## TASK DETAILS
Nothing in the data may be altered, so output all of it exactly.

Collected data entries
______

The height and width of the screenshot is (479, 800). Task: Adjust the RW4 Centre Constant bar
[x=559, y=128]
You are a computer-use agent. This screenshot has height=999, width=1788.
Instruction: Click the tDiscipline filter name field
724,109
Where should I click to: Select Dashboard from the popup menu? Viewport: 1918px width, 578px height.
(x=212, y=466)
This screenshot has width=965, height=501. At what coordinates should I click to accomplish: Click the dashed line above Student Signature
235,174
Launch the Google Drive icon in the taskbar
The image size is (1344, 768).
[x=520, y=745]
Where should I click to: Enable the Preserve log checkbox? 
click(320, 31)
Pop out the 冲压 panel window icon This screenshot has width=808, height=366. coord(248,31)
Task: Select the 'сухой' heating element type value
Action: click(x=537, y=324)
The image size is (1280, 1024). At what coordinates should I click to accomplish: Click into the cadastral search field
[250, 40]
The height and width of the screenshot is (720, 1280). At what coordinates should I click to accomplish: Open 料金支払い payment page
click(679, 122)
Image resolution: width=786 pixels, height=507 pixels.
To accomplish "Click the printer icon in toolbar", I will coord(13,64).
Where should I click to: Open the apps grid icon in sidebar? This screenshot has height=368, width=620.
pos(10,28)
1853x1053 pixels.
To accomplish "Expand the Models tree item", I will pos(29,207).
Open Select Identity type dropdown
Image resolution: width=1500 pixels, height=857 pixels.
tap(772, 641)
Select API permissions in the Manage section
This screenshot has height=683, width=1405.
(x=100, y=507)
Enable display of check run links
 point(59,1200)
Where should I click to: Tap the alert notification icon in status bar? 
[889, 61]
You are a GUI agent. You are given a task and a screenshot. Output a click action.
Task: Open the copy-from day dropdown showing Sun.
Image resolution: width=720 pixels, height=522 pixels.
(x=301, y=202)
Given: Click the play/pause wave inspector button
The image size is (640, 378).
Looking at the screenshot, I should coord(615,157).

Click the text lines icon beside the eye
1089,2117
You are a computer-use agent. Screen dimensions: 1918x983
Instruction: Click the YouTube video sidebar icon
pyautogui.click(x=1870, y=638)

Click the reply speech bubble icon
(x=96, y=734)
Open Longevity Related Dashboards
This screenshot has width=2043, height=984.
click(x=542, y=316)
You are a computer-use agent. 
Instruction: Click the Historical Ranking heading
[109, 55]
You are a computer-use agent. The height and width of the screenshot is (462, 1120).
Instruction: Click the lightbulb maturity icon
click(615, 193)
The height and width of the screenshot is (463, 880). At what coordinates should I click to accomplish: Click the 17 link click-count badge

______

## RESPONSE FOR THIS EXERCISE
The height and width of the screenshot is (479, 800). Task: Adjust the RW4 Centre Constant bar
[x=559, y=128]
You are a computer-use agent. This screenshot has height=999, width=1788.
Instruction: Click the tDiscipline filter name field
724,109
Where should I click to: Select Dashboard from the popup menu? Viewport: 1918px width, 578px height.
(x=212, y=466)
This screenshot has width=965, height=501. At what coordinates should I click to accomplish: Click the dashed line above Student Signature
235,174
Launch the Google Drive icon in the taskbar
The image size is (1344, 768).
[x=520, y=745]
Where should I click to: Enable the Preserve log checkbox? 
click(320, 31)
Pop out the 冲压 panel window icon This screenshot has width=808, height=366. coord(248,31)
Task: Select the 'сухой' heating element type value
Action: click(x=537, y=324)
The image size is (1280, 1024). At what coordinates should I click to accomplish: Click into the cadastral search field
[250, 40]
The height and width of the screenshot is (720, 1280). At what coordinates should I click to accomplish: Open 料金支払い payment page
click(679, 122)
Image resolution: width=786 pixels, height=507 pixels.
To accomplish "Click the printer icon in toolbar", I will coord(13,64).
Where should I click to: Open the apps grid icon in sidebar? This screenshot has height=368, width=620.
pos(10,28)
1853x1053 pixels.
To accomplish "Expand the Models tree item", I will pos(29,207).
Open Select Identity type dropdown
Image resolution: width=1500 pixels, height=857 pixels.
tap(772, 641)
Select API permissions in the Manage section
This screenshot has height=683, width=1405.
(x=100, y=507)
Enable display of check run links
 point(59,1200)
Where should I click to: Tap the alert notification icon in status bar? 
[889, 61]
You are a GUI agent. You are given a task and a screenshot. Output a click action.
Task: Open the copy-from day dropdown showing Sun.
Image resolution: width=720 pixels, height=522 pixels.
(x=301, y=202)
Given: Click the play/pause wave inspector button
The image size is (640, 378).
Looking at the screenshot, I should coord(615,157).

Click the text lines icon beside the eye
1089,2117
You are a computer-use agent. Screen dimensions: 1918x983
Instruction: Click the YouTube video sidebar icon
pyautogui.click(x=1870, y=638)

Click the reply speech bubble icon
(x=96, y=734)
Open Longevity Related Dashboards
This screenshot has width=2043, height=984.
click(x=542, y=316)
You are a computer-use agent. 
Instruction: Click the Historical Ranking heading
[109, 55]
You are a computer-use agent. The height and width of the screenshot is (462, 1120).
Instruction: Click the lightbulb maturity icon
click(615, 193)
The height and width of the screenshot is (463, 880). At what coordinates should I click to accomplish: Click the 17 link click-count badge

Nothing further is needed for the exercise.